Xin, a corporate communications major, said that she’s had to speak up against anti-Asian racism before and after the pandemic began. She said that being a Chinese student and having an accent causes American students to discriminate against her.
“I feel like I face discrimination because I’m an international student and I can’t talk the way that native speakers do,” Xin said. “When I’m in a group for a class, the Americans will be more friendly to each other than with me. Most Americans at our school are interested in international students, but don’t want to be friends with international students.”
However, senior Sarah Sedaghatzadeh, from Dallas, said many non-Asian students do consider how hard anti-Asian racism has been for Chinese students since the COVID-19 crisis began.
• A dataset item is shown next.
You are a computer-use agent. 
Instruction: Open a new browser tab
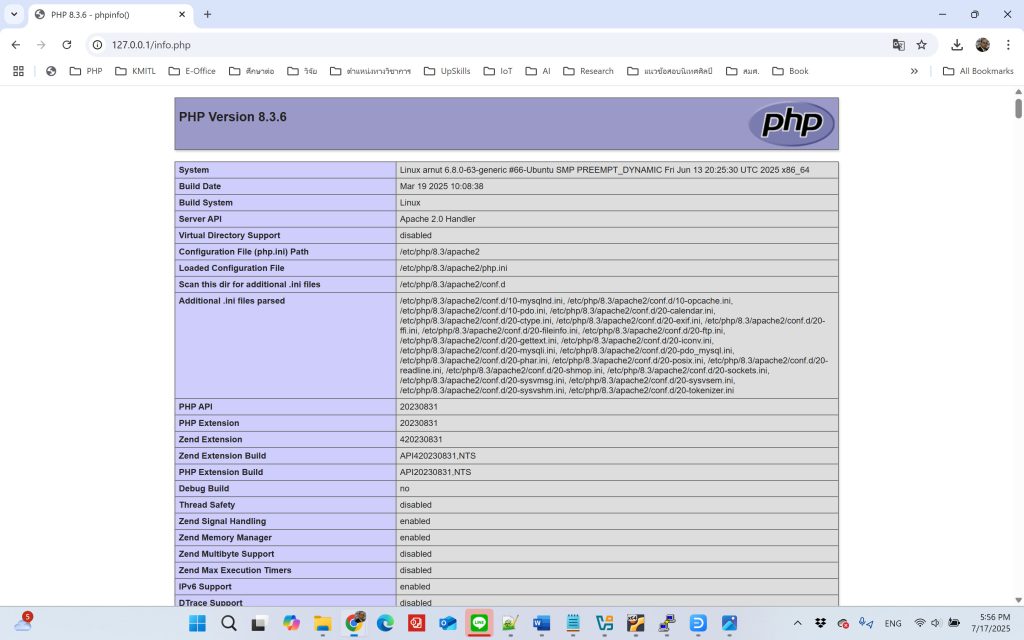tap(208, 14)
“I never realized the importance of reaching out to my Asian friends until I had an encounter with a student who was in tears telling me how they were stereotyped and treated poorly after the start of COVID-19 back in February,” Sedaghatzadeh said. “Inclusivity is one of the most important things we can do as students at SMU and we need to make our friends feel welcome here.”
According to research done by Educationdata.org, international students from China are the largest group of international students studying in the U.S. In 2018, the U.S. economy made $14.9 billion from Chinese student enrollment.
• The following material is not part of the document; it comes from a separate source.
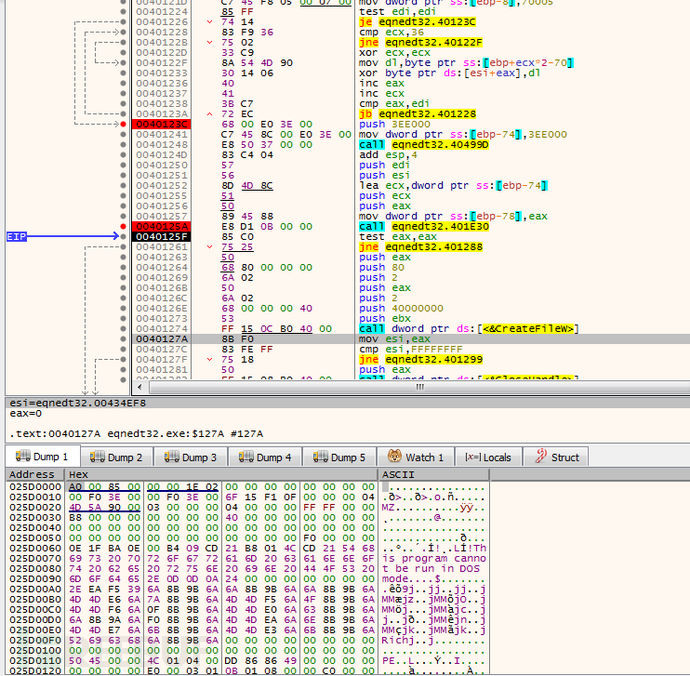Click the Locals variable icon
Screen dimensions: 690x676
472,457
However, Chinese international student enrollment has decreased since the COVID-19 outbreak. According to data from SMU’s International Student & Scholar Office, there were 802 Chinese students enrolled this fall, a drop of nearly 28% from fall 2019, when Chinese student enrollment reached 1,026. International students make up about 7% of SMU’s total enrollment.
Director of Admission Elena Hicks said that concern regarding COVID-19 in the U.S. has affected Chinese international students’ decision to attend in-person classes at SMU.
“In particular for international students, there are 3 popular options – request to study virtually this semester, or request a gap semester, or gap year,” Hicks said. “On the flip side, there are international students who, while still cautious, are grateful to be here in the U.S. and appreciate the strong infrastructure of medical services on campus and in Dallas.”
Although Chinese students, such as Qiu, feel that SMU does a good job supporting and respecting Chinese international students, other students believe SMU’s administration needs to take action to better protect Asian students.
“You can say whatever you want, but you need to actually do something,” Adams said. “I know SMU has a statement that says that they are against racism. Saying is easy, but doing is hard. SMU needs to do something.”